• [PROBLEM STATEMENT]:
In the records below, find the line holding "You are a GUI" and the line holding "Task: Click the". Set down both, with every line between them, exactly.

• [DATASET ENTRIES]:

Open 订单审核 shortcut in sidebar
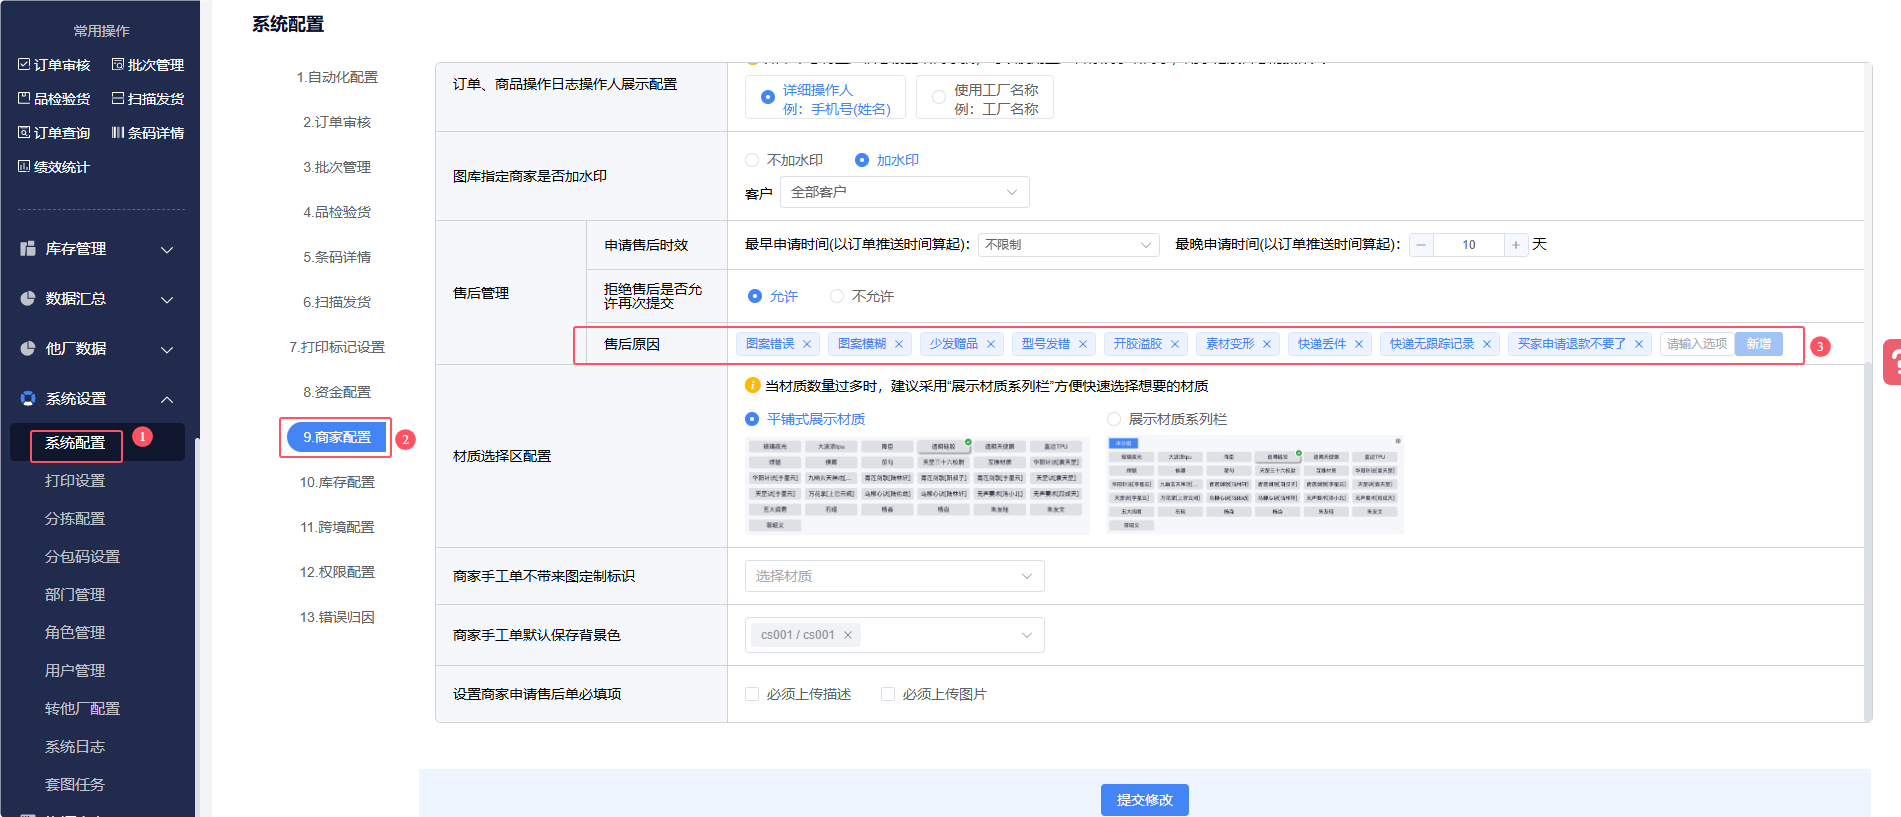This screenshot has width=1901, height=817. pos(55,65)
---
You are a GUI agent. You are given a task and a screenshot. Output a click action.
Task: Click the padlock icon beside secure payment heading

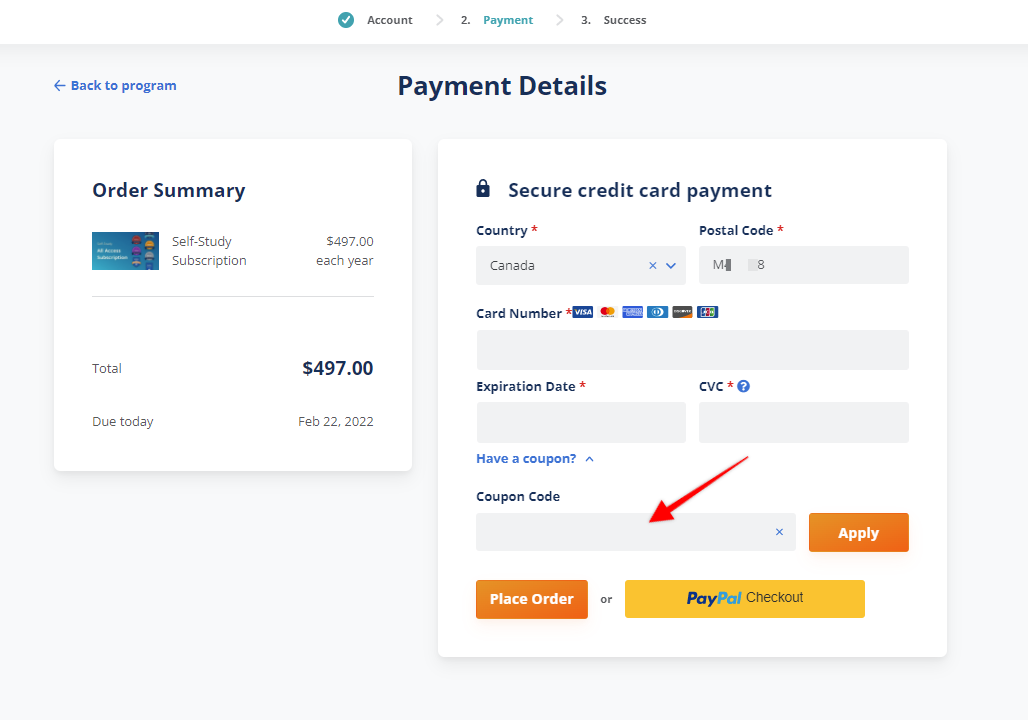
...
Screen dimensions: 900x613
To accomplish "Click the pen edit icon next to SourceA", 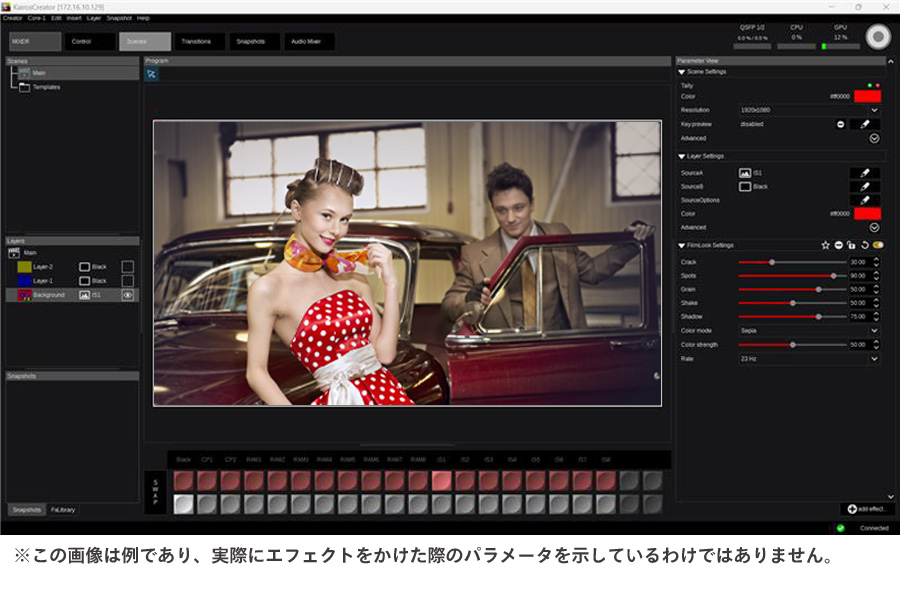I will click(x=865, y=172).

• [ANSWER BOX]:
You are a GUI agent. You are given a task and a screenshot. Output a click action.
Task: Click the padlock icon beside secure payment heading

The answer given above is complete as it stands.